For all the thematic emphasis on music, this is a very visual movie. Hoffman directs the camera for long, atmospheric drawbacks and intense pauses. That makes the action seem a little slow at points. The pace is at worst a mild distraction. The focal point here is on the quartet of individuals, who each after decades have something individual to gain and lose by once again becoming a Quartet. The result is poignant, tender and heart-warming.
Midsomer Murders Set 22, starring Neil Dudgeon and Jason Hughes, 4-disc boxed set, Acorn Media, Silver Spring, Md., 4 episodes, approx. 372 minutes, $49.99
FOR HARD-CORE FANS of Midsomer Murders, it has been an open question whether the popular series would feel quite the same with the departure of John Nettles as the eminently likeable DCI Tom Barnaby. After all, we had gotten to know Tom and his long-suffering wife Joyce and their daughter Culley. Would his replacement on the job by Tom’s cousin John Barnaby (Neil Dudgeon) leave Midsomer Murders with the same flavor we know and love?

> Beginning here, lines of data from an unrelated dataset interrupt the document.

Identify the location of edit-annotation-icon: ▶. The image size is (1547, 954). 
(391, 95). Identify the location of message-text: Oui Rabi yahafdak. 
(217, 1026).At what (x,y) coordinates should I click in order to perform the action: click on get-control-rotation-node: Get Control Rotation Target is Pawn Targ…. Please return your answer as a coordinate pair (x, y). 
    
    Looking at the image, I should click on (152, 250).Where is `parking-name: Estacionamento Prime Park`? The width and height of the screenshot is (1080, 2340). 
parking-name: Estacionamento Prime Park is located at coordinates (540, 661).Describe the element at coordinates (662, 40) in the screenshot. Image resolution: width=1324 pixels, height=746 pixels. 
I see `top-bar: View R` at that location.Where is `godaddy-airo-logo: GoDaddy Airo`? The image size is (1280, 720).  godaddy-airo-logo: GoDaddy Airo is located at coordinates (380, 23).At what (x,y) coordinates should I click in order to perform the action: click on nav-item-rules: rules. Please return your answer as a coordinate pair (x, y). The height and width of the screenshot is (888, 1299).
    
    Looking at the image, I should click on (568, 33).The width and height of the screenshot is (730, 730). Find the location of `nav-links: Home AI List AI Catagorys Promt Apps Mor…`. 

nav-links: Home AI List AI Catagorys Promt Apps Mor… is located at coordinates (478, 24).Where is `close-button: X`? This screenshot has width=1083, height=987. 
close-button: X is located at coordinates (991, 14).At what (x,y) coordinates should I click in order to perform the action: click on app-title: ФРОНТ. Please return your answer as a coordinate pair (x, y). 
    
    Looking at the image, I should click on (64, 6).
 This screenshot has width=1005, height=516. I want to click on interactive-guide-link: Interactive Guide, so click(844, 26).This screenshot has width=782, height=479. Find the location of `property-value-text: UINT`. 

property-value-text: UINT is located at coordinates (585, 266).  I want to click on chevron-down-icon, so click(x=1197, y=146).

Midsomer is Midsomer still in this new Acorn Media set from the first season with DCI John Barnaby in charge. It marks the North American debut for these four free-standing mysteries, never shown on American television.
Sergeant Ben Jones (Jason Hughes) stays on as Barnaby’s deputy, and the murderous county continues to rack up the bodies. Yes, it is still Midsomer Murders, and lots of fun. John Barnaby is a personable fellow like his cousin, with his own set of traits and mannerisms. Actually, it works rather well, and Midsomer’s murder rate seems to continue unabated.
Whether or not the place feels the same, we will let viewers decide for themselves.